The particular questions for focusing the class are these: What is the difference between a “climate change skeptic” and a “climate change denier”? Does it matter what language we use?
Here is a good time to play the devil’s advocate. Pause and ask your class something like the following:
- Is it not true that TOK encourages questioning knowledge claims?
- Is it not true that “skepticism” suggests questioning knowledge claims?
- Is it not, therefore, accurate to describe as a “climate change skeptic someone who questions the claim that climate change is both real and caused by human activity “?
Follow this up with a question on connotations.

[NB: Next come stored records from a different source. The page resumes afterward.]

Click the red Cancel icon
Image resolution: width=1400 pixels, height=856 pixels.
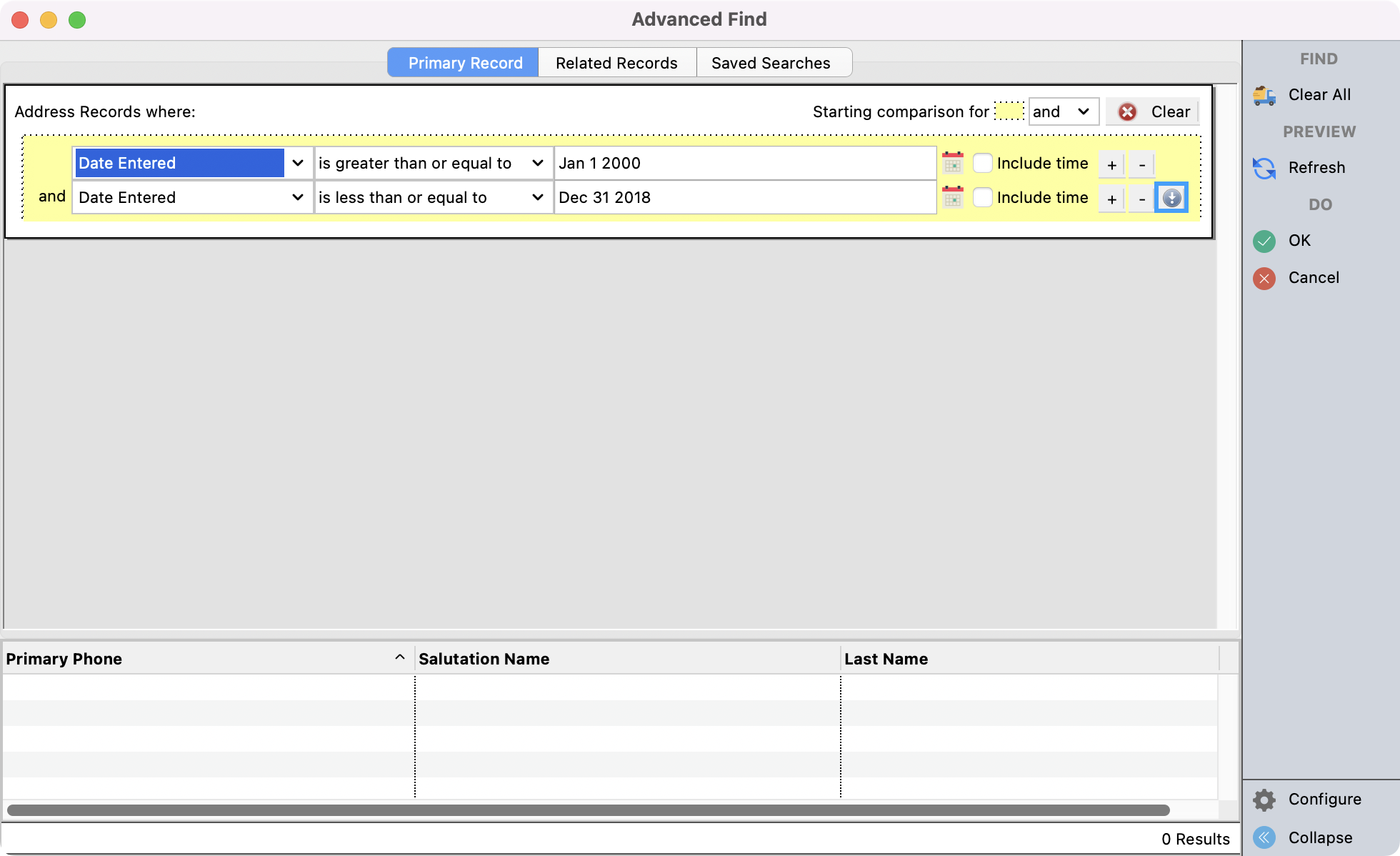coord(1264,278)
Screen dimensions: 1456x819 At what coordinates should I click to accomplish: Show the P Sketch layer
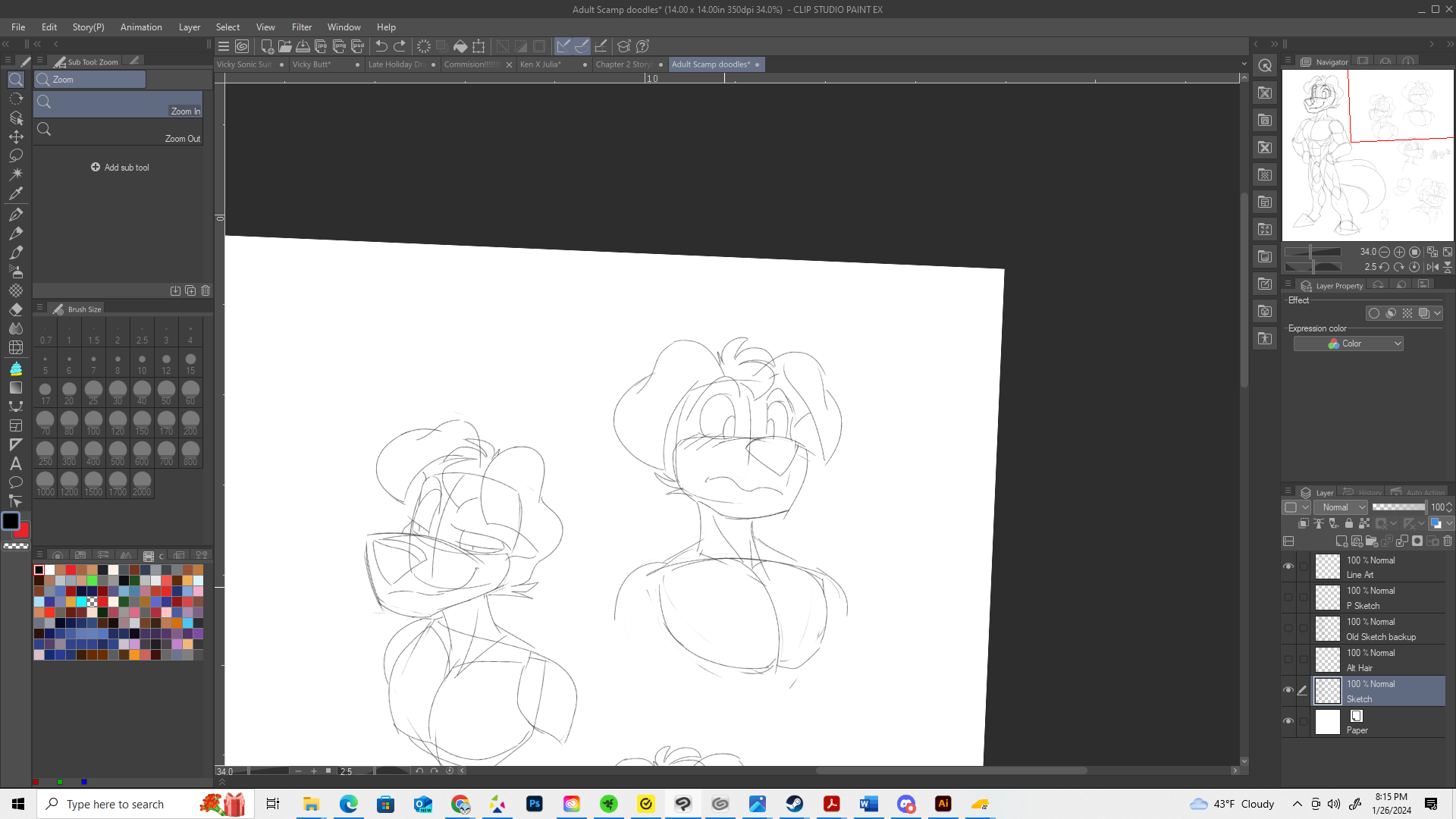1288,598
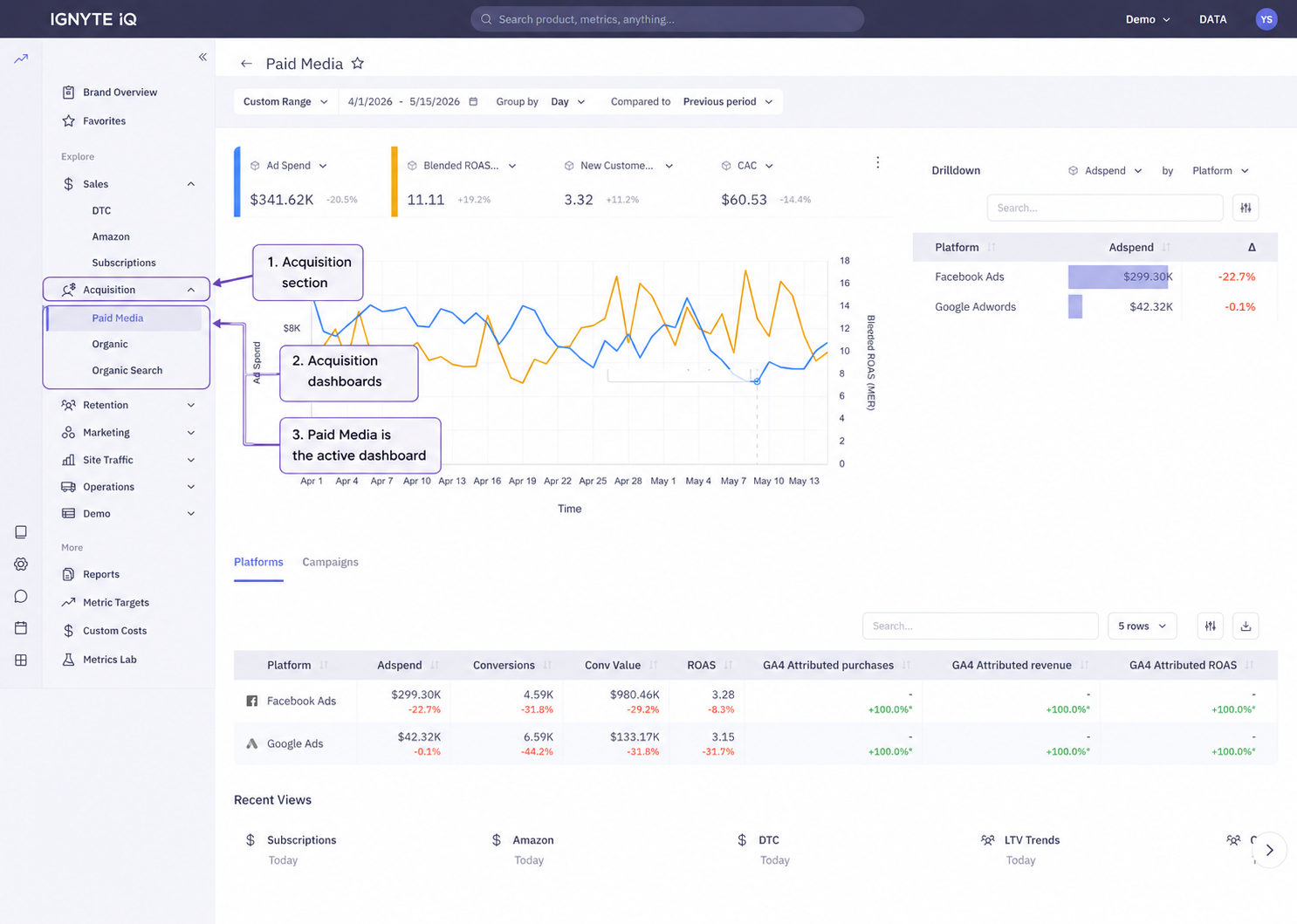Screen dimensions: 1297x924
Task: Click the back arrow beside Paid Media
Action: [246, 64]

Does it seem more flattering to be described as a “climate change denier” or climate change skeptic.” ? What does the word “denier” suggest?
The chances are, of course, most will react more positively to the term “skeptic” than “denier”, particularly if they are familiar with the meaning of “skeptic” not to mean “cynic”, but, rather, someone who uses scientific principles of enquiry to assess — but not necessarily deny — claims. A “denier”, they are likely to point out, suggests someone more than a little blindly pigheaded in face of the facts. Indeed.

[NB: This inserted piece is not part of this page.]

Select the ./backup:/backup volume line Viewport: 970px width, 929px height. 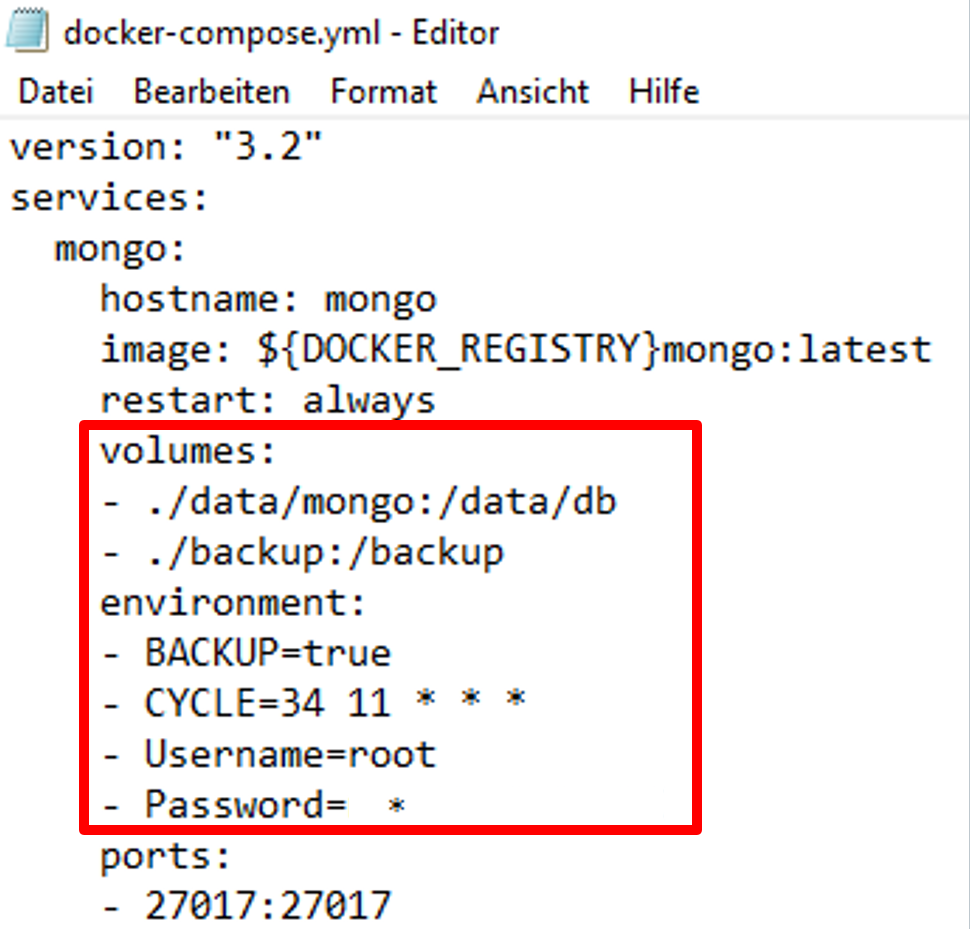tap(304, 552)
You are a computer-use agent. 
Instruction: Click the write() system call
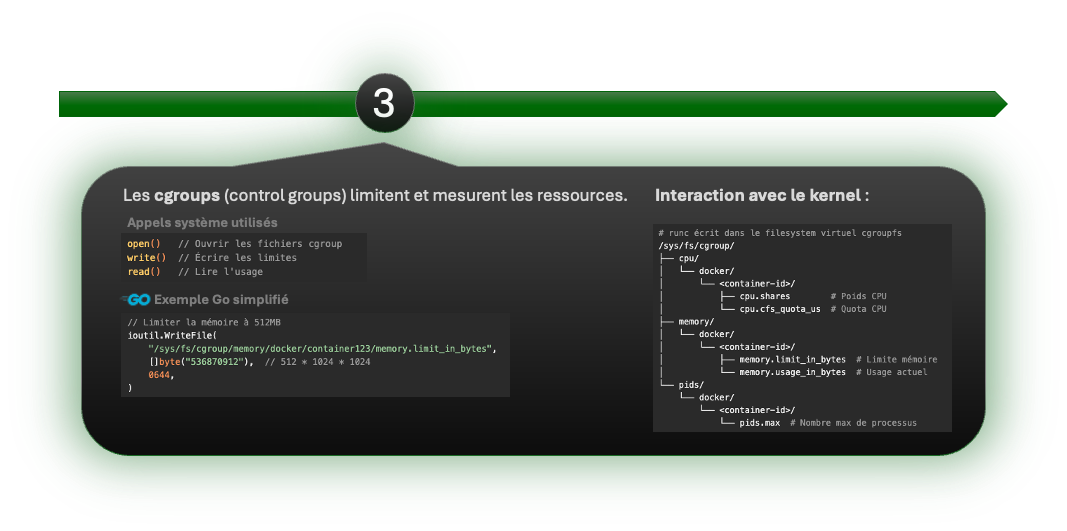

Both terms, until just now, were rife in the media and used more or less to mean the same thing, or, at least, to apply to the same group — that is, those who reject the findings of climate science.

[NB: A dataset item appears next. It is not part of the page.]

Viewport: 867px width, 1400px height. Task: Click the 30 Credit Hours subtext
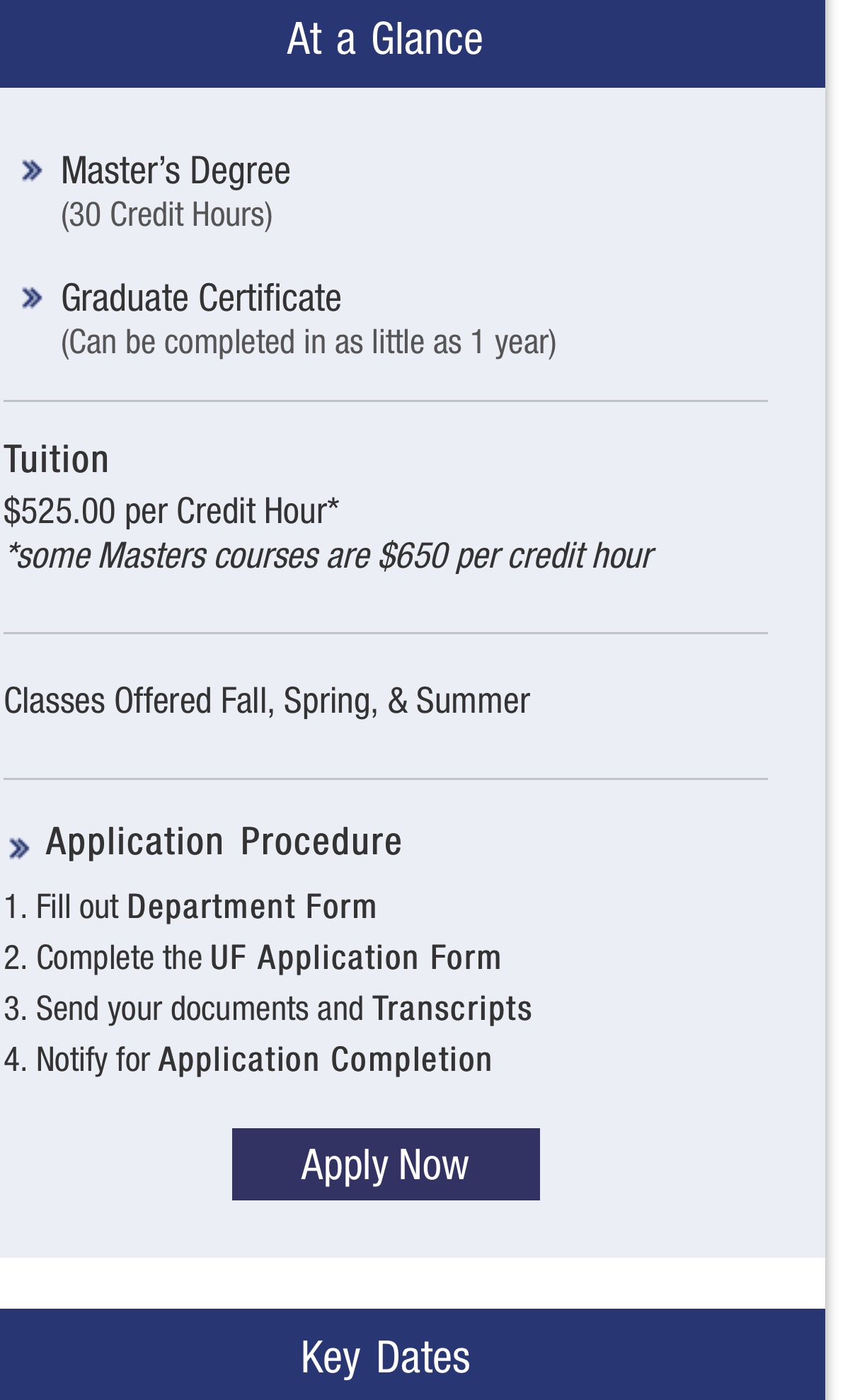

This is a good time to refresh the terms denotation and connotation in order to frame the following discussion. You might want to refer students to the TOK Course Book section “Perspectives in language” starting page 141, and the guided analysis on page 150.
The Associated Press Stylebook comes to the rescue–or does it?
Ask your students what words they would use if they had the power to control the language used by journalists when writing about those who reject climate change. Recognizing that perspectives influence word choice, what would they recommend themselves with a goal of neutral language?
Enter the Associated Press Stylebook — a set of journalistic guidelines with a huge influence around the world. One of the world’s largest organizations for disseminating news makes, through its stylesheet, regular attempts to clarify words that journalists use, to counteract some of the most dangerous mis–and dys–information that swirls throughout the media.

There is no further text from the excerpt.